Socialisées par des figures masculines, contraintes d’adopter des codes virils pour être respectées, ces femmes évoluent dans un paradoxe permanent : affirmer leur passion tout en neutralisant leur féminité. C’est l’un des constats de l’étude sur le supporterisme féminin dans les pays arabes, menée par la sociologue du sport tunisienne Chiraz Belfekih. Début 2026, elle a participé à la conférence “L’identité urbaine sous le prisme du football”, organisée par Casamémoire à l’American Arts Center à Casablanca. Elle a répondu aux questions de TelQuel.

TelQuel : Les trajectoires de supportrices sont nombreuses mais font l’objet de peu d’études jusqu’à présent. Pourquoi d’après vous ?

La sociologue tunisienne Chiraz Belfekih décrypte les paradoxes d’une passion qui se vit entre effacement et affirmation de soi.Crédit: DR

Chiraz Belfekih : Le monde du football exclut structurellement les femmes de sa sphère principale. Cette exclusion se manifeste à tous les niveaux : très peu de femmes occupent des postes de direction, d’arbitrage, et l’on compte peu de joueuses et de supportrices.

“Créé par et pour les hommes comme activité de loisir masculin, le football a vu l’arrivée des femmes comme une greffe que beaucoup refusaient d’accepter”

Chiraz Belfekih, sociologue du sport

Cette situation s’enracine dans l’histoire même du football. Créé par et pour les hommes comme activité de loisir masculin, il a vu l’arrivée des femmes comme une greffe que beaucoup refusaient d’accepter. Or, transformer ces ancrages historiques demande des décennies, parfois des siècles.

Déjà pendant l’Antiquité, un mythe raconte que, lors des Jeux olympiques grecs, une femme a voulu assister aux compétitions de pugilat pour voir son fils concourir. L’accès au stade étant interdit à son genre, elle s’est déguisée en entraîneur. Découverte, elle a été sanctionnée, ainsi que son fils. On voit déjà là l’ébauche de ce qui allait perdurer.

Mais, au-delà de l’accès initial, qui passe par la socialisation, se pose la question de l’évolution de carrière des femmes supportrices.

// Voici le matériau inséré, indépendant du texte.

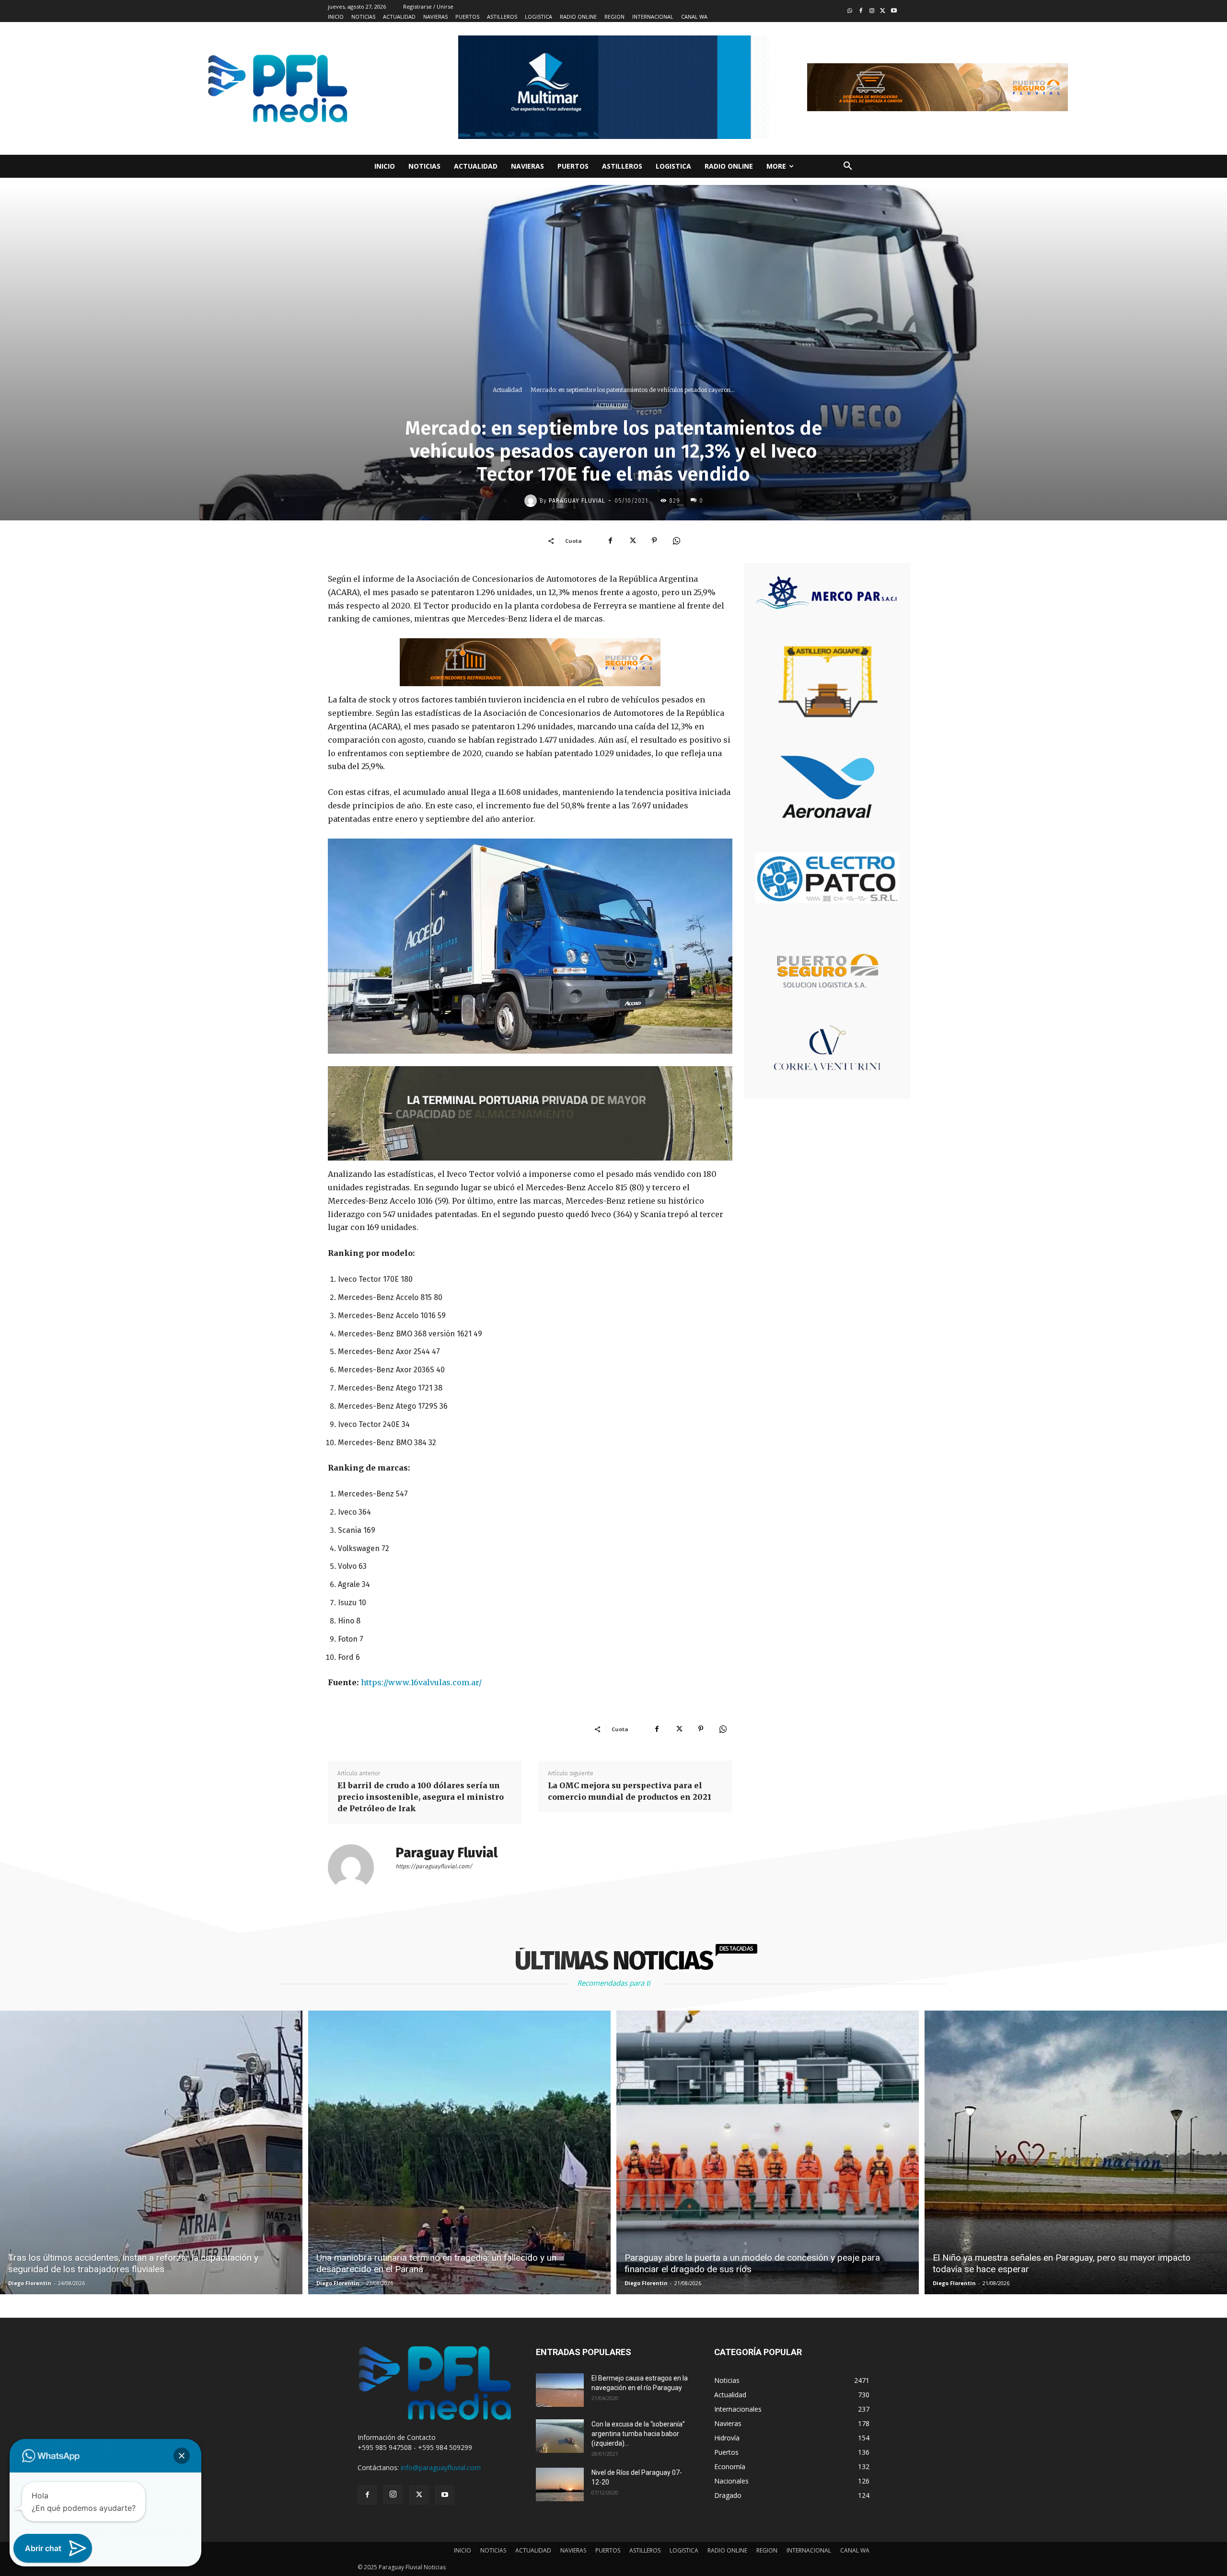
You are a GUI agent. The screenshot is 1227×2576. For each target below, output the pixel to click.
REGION (766, 2550)
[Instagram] (872, 11)
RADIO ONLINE (727, 2550)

Justement, en parlant de socialisation, vous soulignez dans vos études le rôle crucial des pères. Qu’en est-il des mères et des figures féminines ? 

Les mères sont parfois présentes, mais pas systématiquement. Elles ont tendance à juger leurs filles, estimant qu’elles sont trop engagées. Néanmoins, certaines supportrices affirment avoir été soutenues par leurs mères, même si ce ne sont pas elles qui les ont initiées au football.

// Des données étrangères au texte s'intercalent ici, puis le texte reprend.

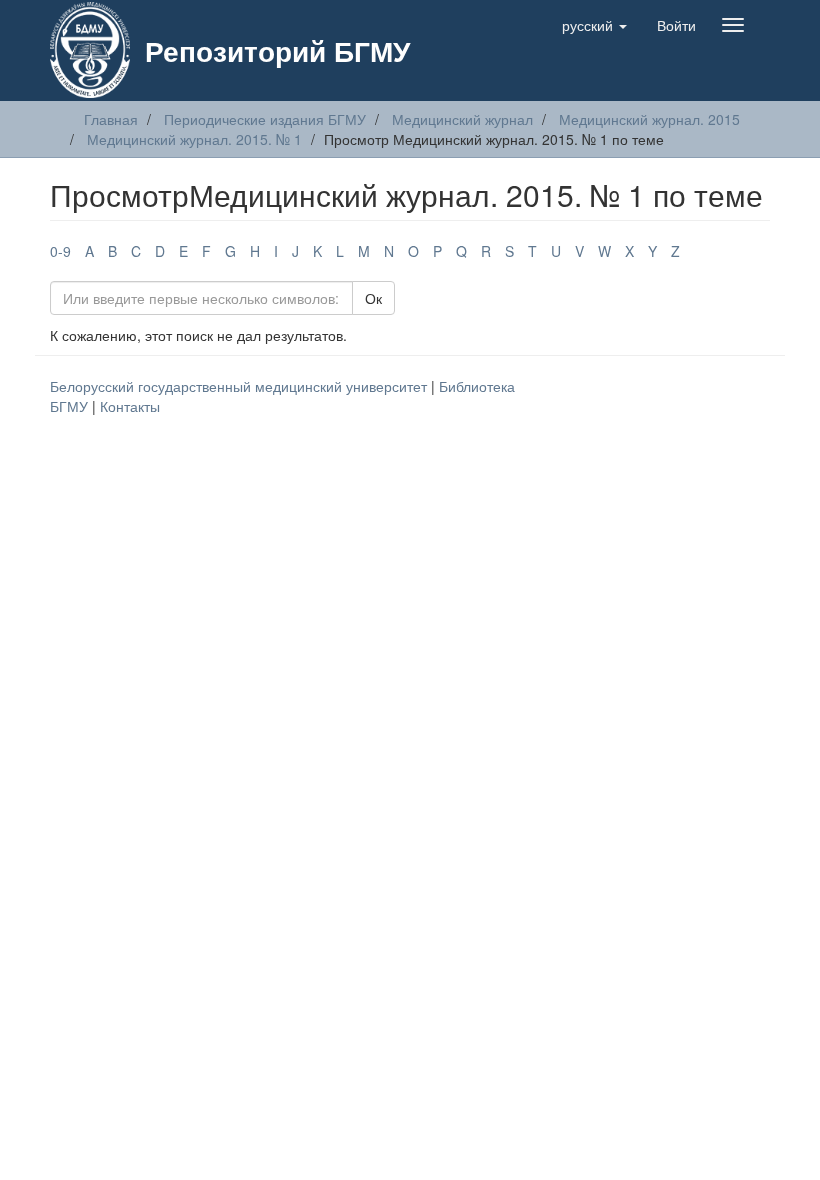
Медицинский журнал (462, 119)
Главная (111, 119)
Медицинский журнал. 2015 (649, 119)
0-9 (60, 251)
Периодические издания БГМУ (265, 119)
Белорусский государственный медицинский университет (240, 386)
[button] (594, 25)
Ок (373, 298)
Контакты (130, 406)
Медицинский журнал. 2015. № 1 (194, 139)
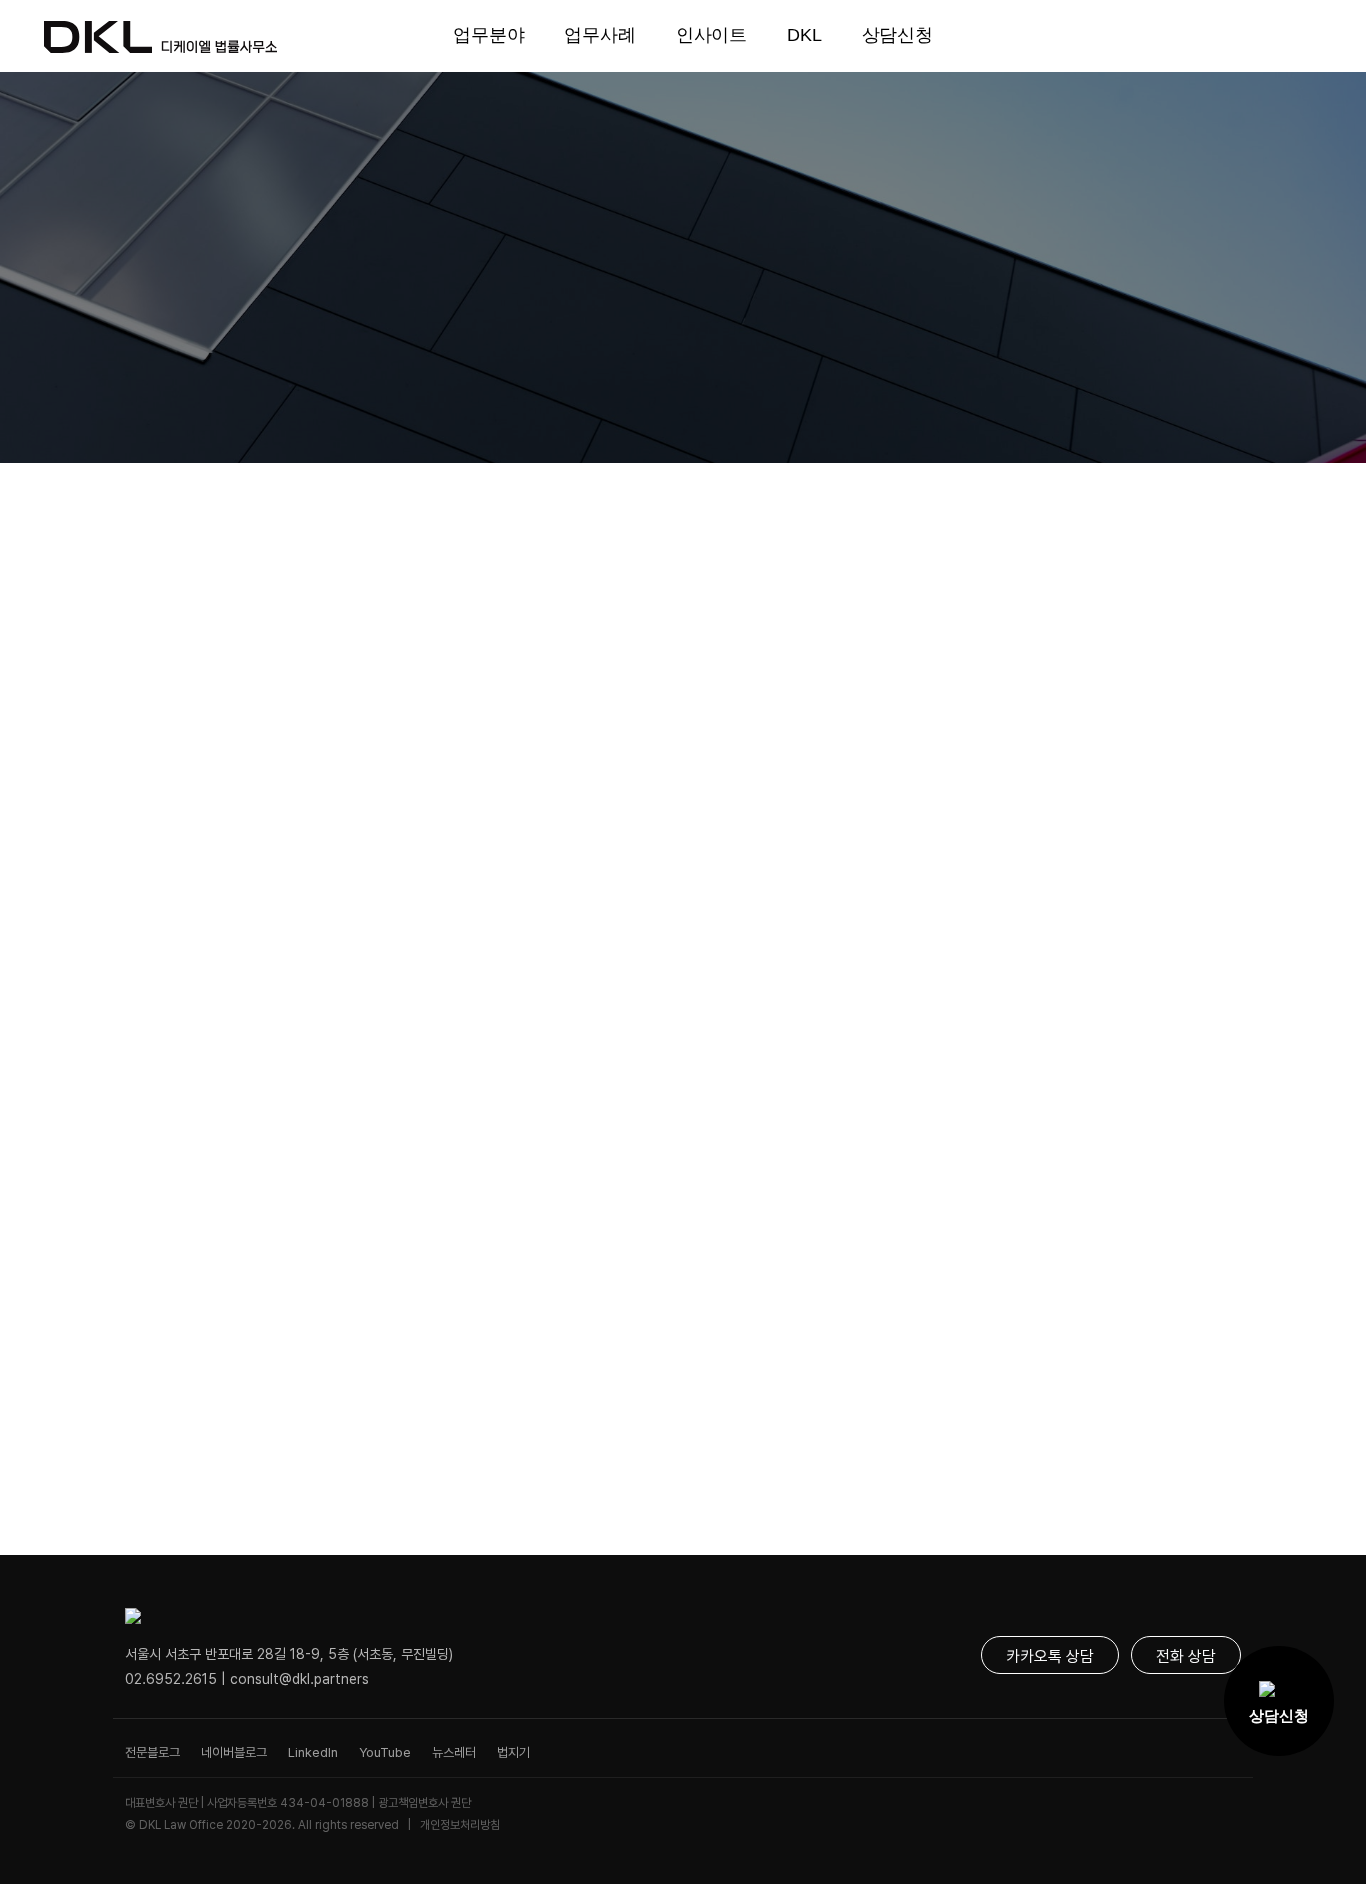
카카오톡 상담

Ce qui est intéressant, c’est qu’à partir de la puberté, comme l’ont exprimé plusieurs supportrices, elles “deviennent des femmes”. Dès lors, un schéma d’assignation de rôles se met systématiquement en place. Les mères craignent que leurs filles ne s’engagent sur des chemins peu recommandables et prennent alors le relais pour éviter qu’elles ne se sentent perdues en l’absence du père.